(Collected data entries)
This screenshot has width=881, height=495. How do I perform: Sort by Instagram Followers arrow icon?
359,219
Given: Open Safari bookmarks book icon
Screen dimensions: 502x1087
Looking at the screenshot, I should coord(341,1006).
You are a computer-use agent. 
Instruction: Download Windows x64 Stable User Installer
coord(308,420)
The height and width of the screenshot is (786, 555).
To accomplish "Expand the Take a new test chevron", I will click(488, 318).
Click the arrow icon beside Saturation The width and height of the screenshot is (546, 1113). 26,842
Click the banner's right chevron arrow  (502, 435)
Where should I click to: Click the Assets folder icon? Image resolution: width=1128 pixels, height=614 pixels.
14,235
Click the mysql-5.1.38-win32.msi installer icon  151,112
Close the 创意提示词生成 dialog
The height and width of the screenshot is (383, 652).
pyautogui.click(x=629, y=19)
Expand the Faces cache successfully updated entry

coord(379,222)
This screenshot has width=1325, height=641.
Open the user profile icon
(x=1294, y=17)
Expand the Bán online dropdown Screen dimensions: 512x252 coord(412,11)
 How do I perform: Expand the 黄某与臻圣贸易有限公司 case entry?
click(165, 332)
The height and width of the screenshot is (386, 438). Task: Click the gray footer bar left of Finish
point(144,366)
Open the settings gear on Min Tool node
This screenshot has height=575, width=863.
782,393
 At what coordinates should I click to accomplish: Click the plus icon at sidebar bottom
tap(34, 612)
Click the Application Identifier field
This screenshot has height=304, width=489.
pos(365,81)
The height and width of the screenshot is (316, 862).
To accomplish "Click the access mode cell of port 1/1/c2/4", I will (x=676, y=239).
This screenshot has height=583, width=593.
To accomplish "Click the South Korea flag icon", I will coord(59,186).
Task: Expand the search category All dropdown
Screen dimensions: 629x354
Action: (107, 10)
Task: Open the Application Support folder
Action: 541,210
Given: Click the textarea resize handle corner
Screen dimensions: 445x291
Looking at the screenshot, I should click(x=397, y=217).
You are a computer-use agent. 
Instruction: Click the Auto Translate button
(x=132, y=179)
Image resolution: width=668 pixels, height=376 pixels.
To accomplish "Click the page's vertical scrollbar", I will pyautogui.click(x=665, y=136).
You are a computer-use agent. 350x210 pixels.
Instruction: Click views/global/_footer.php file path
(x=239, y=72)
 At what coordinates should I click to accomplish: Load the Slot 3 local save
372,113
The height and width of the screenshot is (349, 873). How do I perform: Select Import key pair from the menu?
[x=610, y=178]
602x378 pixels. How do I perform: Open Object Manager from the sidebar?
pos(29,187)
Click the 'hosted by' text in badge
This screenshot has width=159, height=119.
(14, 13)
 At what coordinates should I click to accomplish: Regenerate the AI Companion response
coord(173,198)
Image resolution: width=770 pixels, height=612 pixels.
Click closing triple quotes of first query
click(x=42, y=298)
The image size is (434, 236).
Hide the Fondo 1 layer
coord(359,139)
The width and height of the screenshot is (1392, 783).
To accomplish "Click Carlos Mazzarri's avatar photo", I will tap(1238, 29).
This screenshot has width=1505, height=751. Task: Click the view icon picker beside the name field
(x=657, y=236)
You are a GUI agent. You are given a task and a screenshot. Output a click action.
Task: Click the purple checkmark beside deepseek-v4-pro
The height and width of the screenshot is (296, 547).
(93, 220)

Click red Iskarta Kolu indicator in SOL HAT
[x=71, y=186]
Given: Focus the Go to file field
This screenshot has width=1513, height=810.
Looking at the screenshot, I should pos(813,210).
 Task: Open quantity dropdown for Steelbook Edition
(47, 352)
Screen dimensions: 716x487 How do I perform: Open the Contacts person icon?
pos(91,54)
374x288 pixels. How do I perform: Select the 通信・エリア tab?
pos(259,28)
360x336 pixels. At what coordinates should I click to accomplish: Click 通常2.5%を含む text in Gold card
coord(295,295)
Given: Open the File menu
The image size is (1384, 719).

**YOUR ASSIGNMENT:** Please copy out the records exactly as they appear.

**FINISHED TASK:**
This screenshot has width=881, height=495. How do I perform: Sort by Instagram Followers arrow icon?
359,219
Given: Open Safari bookmarks book icon
Screen dimensions: 502x1087
Looking at the screenshot, I should coord(341,1006).
You are a computer-use agent. 
Instruction: Download Windows x64 Stable User Installer
coord(308,420)
The height and width of the screenshot is (786, 555).
To accomplish "Expand the Take a new test chevron", I will click(488, 318).
Click the arrow icon beside Saturation The width and height of the screenshot is (546, 1113). 26,842
Click the banner's right chevron arrow  (502, 435)
Where should I click to: Click the Assets folder icon? Image resolution: width=1128 pixels, height=614 pixels.
14,235
Click the mysql-5.1.38-win32.msi installer icon  151,112
Close the 创意提示词生成 dialog
The height and width of the screenshot is (383, 652).
pyautogui.click(x=629, y=19)
Expand the Faces cache successfully updated entry

coord(379,222)
This screenshot has width=1325, height=641.
Open the user profile icon
(x=1294, y=17)
Expand the Bán online dropdown Screen dimensions: 512x252 coord(412,11)
 How do I perform: Expand the 黄某与臻圣贸易有限公司 case entry?
click(165, 332)
The height and width of the screenshot is (386, 438). Task: Click the gray footer bar left of Finish
point(144,366)
Open the settings gear on Min Tool node
This screenshot has height=575, width=863.
782,393
 At what coordinates should I click to accomplish: Click the plus icon at sidebar bottom
tap(34, 612)
Click the Application Identifier field
This screenshot has height=304, width=489.
pos(365,81)
The height and width of the screenshot is (316, 862).
To accomplish "Click the access mode cell of port 1/1/c2/4", I will (x=676, y=239).
This screenshot has height=583, width=593.
To accomplish "Click the South Korea flag icon", I will coord(59,186).
Task: Expand the search category All dropdown
Screen dimensions: 629x354
Action: (107, 10)
Task: Open the Application Support folder
Action: 541,210
Given: Click the textarea resize handle corner
Screen dimensions: 445x291
Looking at the screenshot, I should click(x=397, y=217).
You are a computer-use agent. 
Instruction: Click the Auto Translate button
(x=132, y=179)
Image resolution: width=668 pixels, height=376 pixels.
To accomplish "Click the page's vertical scrollbar", I will pyautogui.click(x=665, y=136).
You are a computer-use agent. 350x210 pixels.
Instruction: Click views/global/_footer.php file path
(x=239, y=72)
 At what coordinates should I click to accomplish: Load the Slot 3 local save
372,113
The height and width of the screenshot is (349, 873). How do I perform: Select Import key pair from the menu?
[x=610, y=178]
602x378 pixels. How do I perform: Open Object Manager from the sidebar?
pos(29,187)
Click the 'hosted by' text in badge
This screenshot has width=159, height=119.
(14, 13)
 At what coordinates should I click to accomplish: Regenerate the AI Companion response
coord(173,198)
Image resolution: width=770 pixels, height=612 pixels.
Click closing triple quotes of first query
click(x=42, y=298)
The image size is (434, 236).
Hide the Fondo 1 layer
coord(359,139)
The width and height of the screenshot is (1392, 783).
To accomplish "Click Carlos Mazzarri's avatar photo", I will tap(1238, 29).
This screenshot has width=1505, height=751. Task: Click the view icon picker beside the name field
(x=657, y=236)
You are a GUI agent. You are given a task and a screenshot. Output a click action.
Task: Click the purple checkmark beside deepseek-v4-pro
The height and width of the screenshot is (296, 547).
(93, 220)

Click red Iskarta Kolu indicator in SOL HAT
[x=71, y=186]
Given: Focus the Go to file field
This screenshot has width=1513, height=810.
Looking at the screenshot, I should pos(813,210).
 Task: Open quantity dropdown for Steelbook Edition
(47, 352)
Screen dimensions: 716x487 How do I perform: Open the Contacts person icon?
pos(91,54)
374x288 pixels. How do I perform: Select the 通信・エリア tab?
pos(259,28)
360x336 pixels. At what coordinates should I click to accomplish: Click 通常2.5%を含む text in Gold card
coord(295,295)
Given: Open the File menu
The image size is (1384, 719).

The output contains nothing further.